■ Instructions to follow
Rewrite all the records below, replacing "screenshot" with "image" and keeping everything else the same. Leave out the pictures.
[start Input]
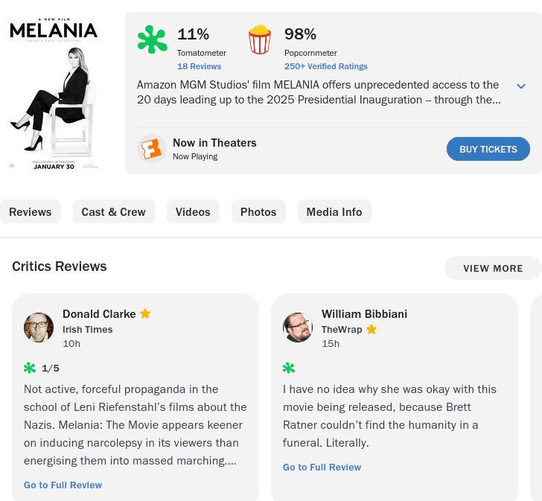Open the Media Info tab
Viewport: 542px width, 501px height.
tap(334, 212)
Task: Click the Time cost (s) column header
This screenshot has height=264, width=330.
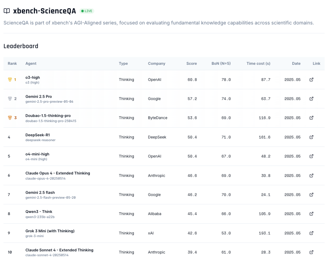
[end Input]
■ Solution
Open the Media Info tab
Viewport: 542px width, 501px height.
tap(334, 212)
Task: Click the Time cost (s) column header
This image has height=264, width=330.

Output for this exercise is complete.